SUPPLIED PASSAGE:
Wait, isn't that communist thinking?Not to mention universities still charge an exorbitant amount of tuition when in fact we should get free education like in Sweden. Tell that to Harvard!!
Wait, isn't that communist thinking?Not to mention universities still charge an exorbitant amount of tuition when in fact we should get free education like in Sweden. Tell that to Harvard!!
Wait, isn't that communist thinking?
It's actually far more complicated than that. See, the US government is always chiding Europe for their government support of businesses (airbus comes to mind), their so called anti competitive behavior that skews market forces. But in reality the US government doesn't exactly the same thing, just wraps it differently. The US finances research in universities and government labs, then makes a deal with private enterprise to market products. Europe finances research in government labs then makes products in government funded enterprises. Same shit, different method.
The fundamental nature inherent to medical care has, among all the World's nations, been most poorly accommodated by the United States. The requirements of good medical care run counter to the fundamental requirement for capitalism to work well. Capitalism is only well suited to markets where the buyer and seller are each equally free to accept or reject an offer. This we capitalists champion as "free and unfettered competition." Although truly free and unfettered markets, accept on a small local scale, are rare, the ideal can at least be approached in many markets; not in medical care though.
U.S. medical care has descended into a morass of rent seeking and regulatory capture. It is a disaster. The result is the worst access and outcomes among all developed nations; yet the most expensive by far. But why should we be surprised that this is the outcome of trying to force a market that's fundamentally unsuited to capitalist economics into a capitalist mold? Of course it is impossible for us to continue much further done the same path. Already the annual cost is >12K$ per capita growing at 9+% per year. Total cost, 4.1 Trillion, is within striking distance of one third of the economy! So I guess we should all wonder how much longer can we avoid a complete overhaul, continuing instead with a patch here, a patch there. I would guess far longer than makes any sense at all.
You've adopted a common technique of argument in which you decide for someone else what they are like and what they think, when in fact you have little idea of either what they think or what they are like. They have just stated to you something they think, and you have ignored it. You have stated that they are like someone "who destroy(s) the free market" by making a demand; yet they demanded nothing. It would be an understatement to say, "you could do better."no they don't run counter to capitalism. It is the government and people like you who destroy the free market by demanding that any latest and greatest procedure or drug be a 'right' to people without money. Also people can say no, they do it all the time.

REQUIREMENT 1:
From the comment thread, copy the passage starting at "You've adopted a" and ending at "all the time.".
REQUIREMENT 2:
Translate this sentence from the comment thread into Spanish: "Capitalism is only well suited to markets where the buyer and seller are each equally free to accept or reject an offer."
REQUIREMENT 3:
List every figure the comment thread gives about the cost of U.S. medical care.

EXTRACTED RECORDS:
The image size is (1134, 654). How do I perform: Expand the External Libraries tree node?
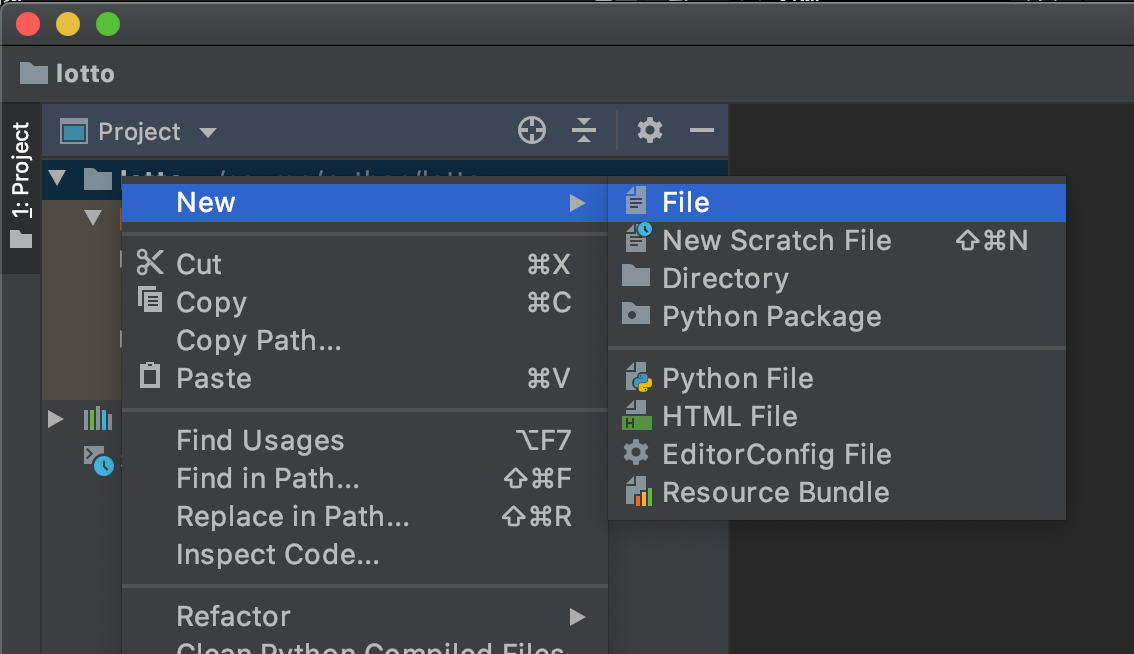pos(56,419)
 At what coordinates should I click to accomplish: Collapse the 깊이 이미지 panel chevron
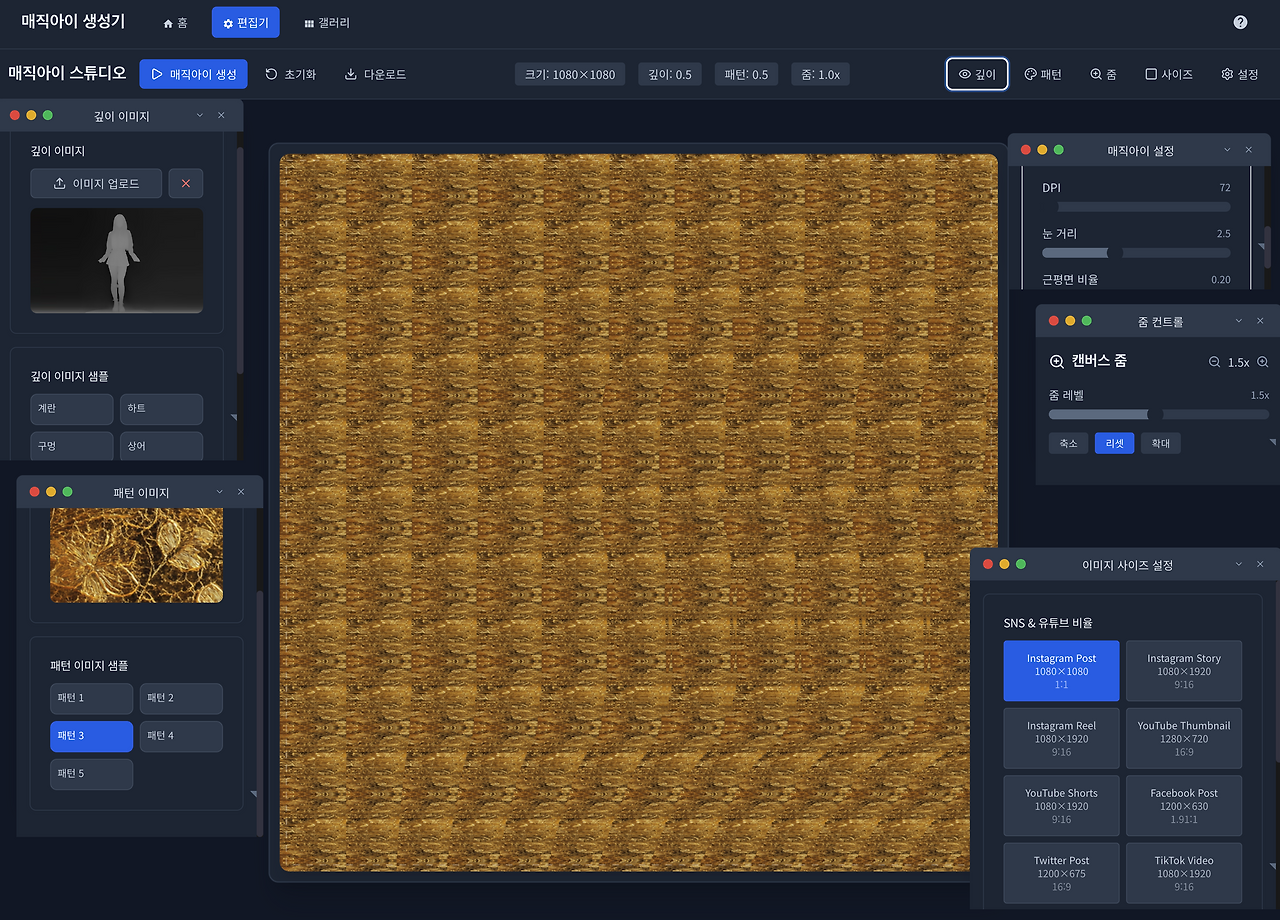click(x=200, y=116)
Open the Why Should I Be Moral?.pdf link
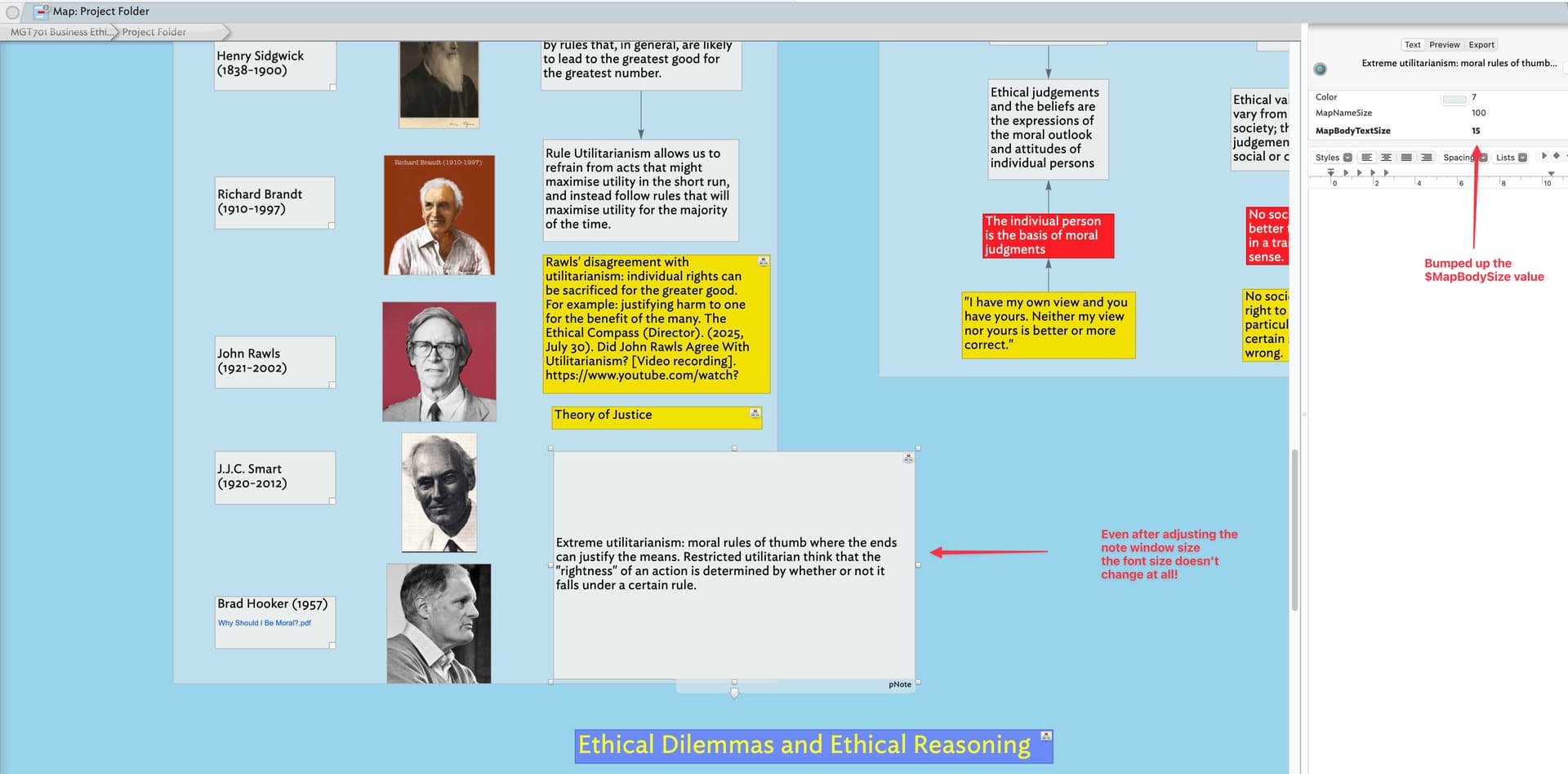Viewport: 1568px width, 774px height. click(265, 623)
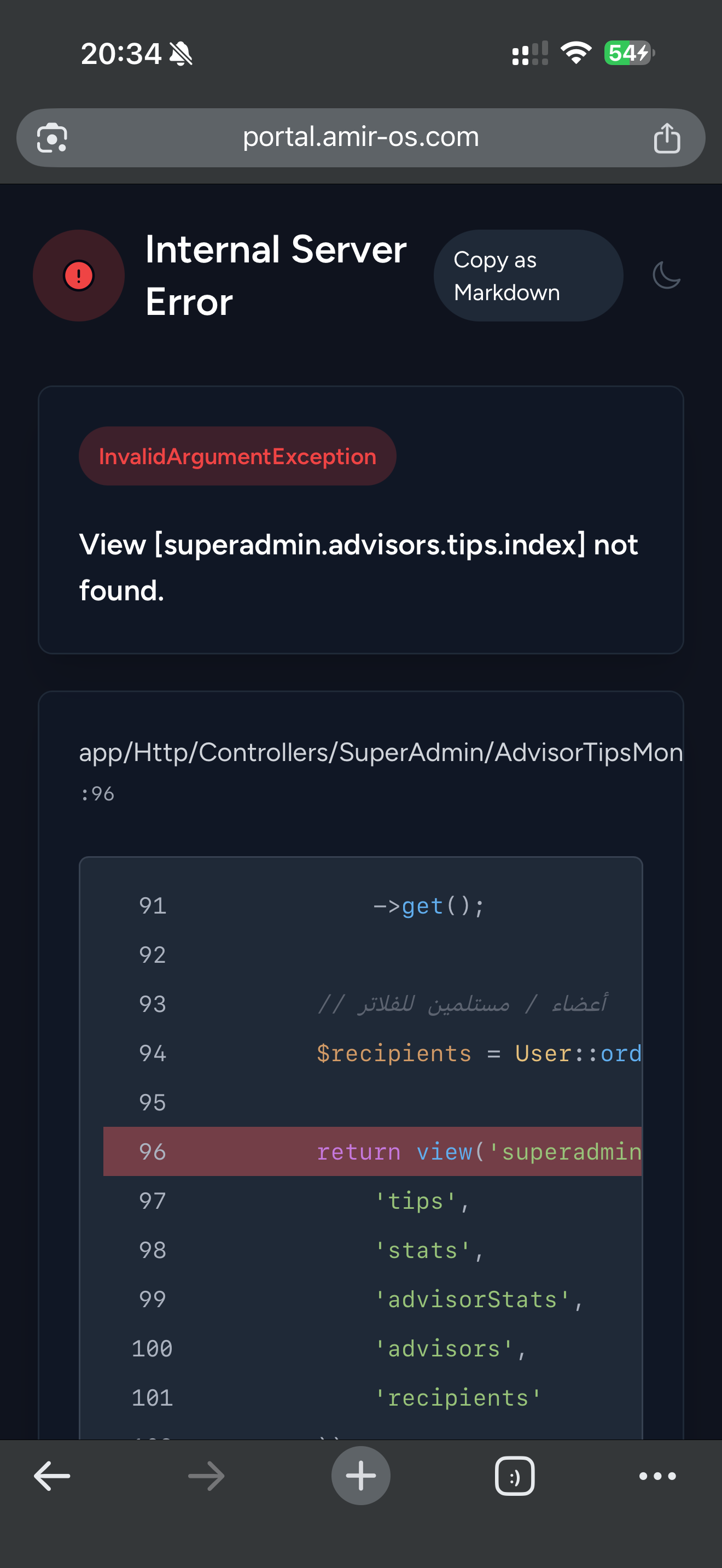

EXPECTED OUTPUT 1:
You've adopted a common technique of argument in which you decide for someone else what they are like and what they think, when in fact you have little idea of either what they think or what they are like. They have just stated to you something they think, and you have ignored it. You have stated that they are like someone "who destroy(s) the free market" by making a demand; yet they demanded nothing. It would be an understatement to say, "you could do better."no they don't run counter to capitalism. It is the government and people like you who destroy the free market by demanding that any latest and greatest procedure or drug be a 'right' to people without money. Also people can say no, they do it all the time.

EXPECTED OUTPUT 2:
El capitalismo solo es adecuado para mercados en los que el comprador y el vendedor son igualmente libres de aceptar o rechazar una oferta.

EXPECTED OUTPUT 3:
- Annual cost of more than $12K per capita
- Growth of 9+% per year
- Total cost of 4.1 trillion
- Within striking distance of one third of the economy